Travail demandé: Reproduisez à l'identique les lignes du matériau depuis son début jusqu'à la ligne contenant "click(1287, 23)", celle-ci comprise.

Données fournies:
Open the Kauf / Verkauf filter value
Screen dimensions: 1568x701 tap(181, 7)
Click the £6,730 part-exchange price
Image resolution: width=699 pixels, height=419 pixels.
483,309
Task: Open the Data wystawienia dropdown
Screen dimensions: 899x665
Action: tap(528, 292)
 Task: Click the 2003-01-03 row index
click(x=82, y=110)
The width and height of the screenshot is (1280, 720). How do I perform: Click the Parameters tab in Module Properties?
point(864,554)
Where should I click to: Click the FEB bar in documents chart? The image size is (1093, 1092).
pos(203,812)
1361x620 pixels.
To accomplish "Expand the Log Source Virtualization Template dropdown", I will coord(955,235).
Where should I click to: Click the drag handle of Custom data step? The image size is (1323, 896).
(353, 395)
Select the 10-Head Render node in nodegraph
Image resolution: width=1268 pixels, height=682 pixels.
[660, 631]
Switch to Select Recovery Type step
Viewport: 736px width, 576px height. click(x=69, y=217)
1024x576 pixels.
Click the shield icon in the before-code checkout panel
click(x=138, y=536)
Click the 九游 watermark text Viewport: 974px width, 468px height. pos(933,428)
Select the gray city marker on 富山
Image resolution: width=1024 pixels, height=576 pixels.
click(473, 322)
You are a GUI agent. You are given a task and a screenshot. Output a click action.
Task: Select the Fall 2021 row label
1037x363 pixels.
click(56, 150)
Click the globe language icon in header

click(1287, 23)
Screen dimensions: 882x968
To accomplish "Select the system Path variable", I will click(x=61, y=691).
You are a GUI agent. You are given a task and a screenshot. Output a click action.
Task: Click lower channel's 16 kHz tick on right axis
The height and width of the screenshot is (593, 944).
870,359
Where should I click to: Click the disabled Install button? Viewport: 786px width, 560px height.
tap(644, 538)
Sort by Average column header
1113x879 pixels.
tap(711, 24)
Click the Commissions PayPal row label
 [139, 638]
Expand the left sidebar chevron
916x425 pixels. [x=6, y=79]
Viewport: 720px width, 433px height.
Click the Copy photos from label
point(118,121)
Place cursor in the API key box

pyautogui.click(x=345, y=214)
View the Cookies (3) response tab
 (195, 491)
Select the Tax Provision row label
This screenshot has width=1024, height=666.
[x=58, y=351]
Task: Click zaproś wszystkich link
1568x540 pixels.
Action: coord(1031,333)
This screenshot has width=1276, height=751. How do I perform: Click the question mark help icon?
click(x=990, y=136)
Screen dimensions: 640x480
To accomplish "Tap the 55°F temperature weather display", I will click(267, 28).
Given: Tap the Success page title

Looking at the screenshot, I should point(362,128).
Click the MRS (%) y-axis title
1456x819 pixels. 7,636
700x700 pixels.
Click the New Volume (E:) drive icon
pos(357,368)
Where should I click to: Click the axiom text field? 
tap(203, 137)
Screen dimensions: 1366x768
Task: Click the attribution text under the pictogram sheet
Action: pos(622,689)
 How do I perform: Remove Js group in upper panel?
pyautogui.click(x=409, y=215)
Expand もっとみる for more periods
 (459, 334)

Réponse ci-dessous:
Open the Kauf / Verkauf filter value
Screen dimensions: 1568x701 tap(181, 7)
Click the £6,730 part-exchange price
Image resolution: width=699 pixels, height=419 pixels.
483,309
Task: Open the Data wystawienia dropdown
Screen dimensions: 899x665
Action: tap(528, 292)
 Task: Click the 2003-01-03 row index
click(x=82, y=110)
The width and height of the screenshot is (1280, 720). How do I perform: Click the Parameters tab in Module Properties?
point(864,554)
Where should I click to: Click the FEB bar in documents chart? The image size is (1093, 1092).
pos(203,812)
1361x620 pixels.
To accomplish "Expand the Log Source Virtualization Template dropdown", I will coord(955,235).
Where should I click to: Click the drag handle of Custom data step? The image size is (1323, 896).
(353, 395)
Select the 10-Head Render node in nodegraph
Image resolution: width=1268 pixels, height=682 pixels.
[660, 631]
Switch to Select Recovery Type step
Viewport: 736px width, 576px height. click(x=69, y=217)
1024x576 pixels.
Click the shield icon in the before-code checkout panel
click(x=138, y=536)
Click the 九游 watermark text Viewport: 974px width, 468px height. pos(933,428)
Select the gray city marker on 富山
Image resolution: width=1024 pixels, height=576 pixels.
click(473, 322)
You are a GUI agent. You are given a task and a screenshot. Output a click action.
Task: Select the Fall 2021 row label
1037x363 pixels.
click(56, 150)
Click the globe language icon in header

click(1287, 23)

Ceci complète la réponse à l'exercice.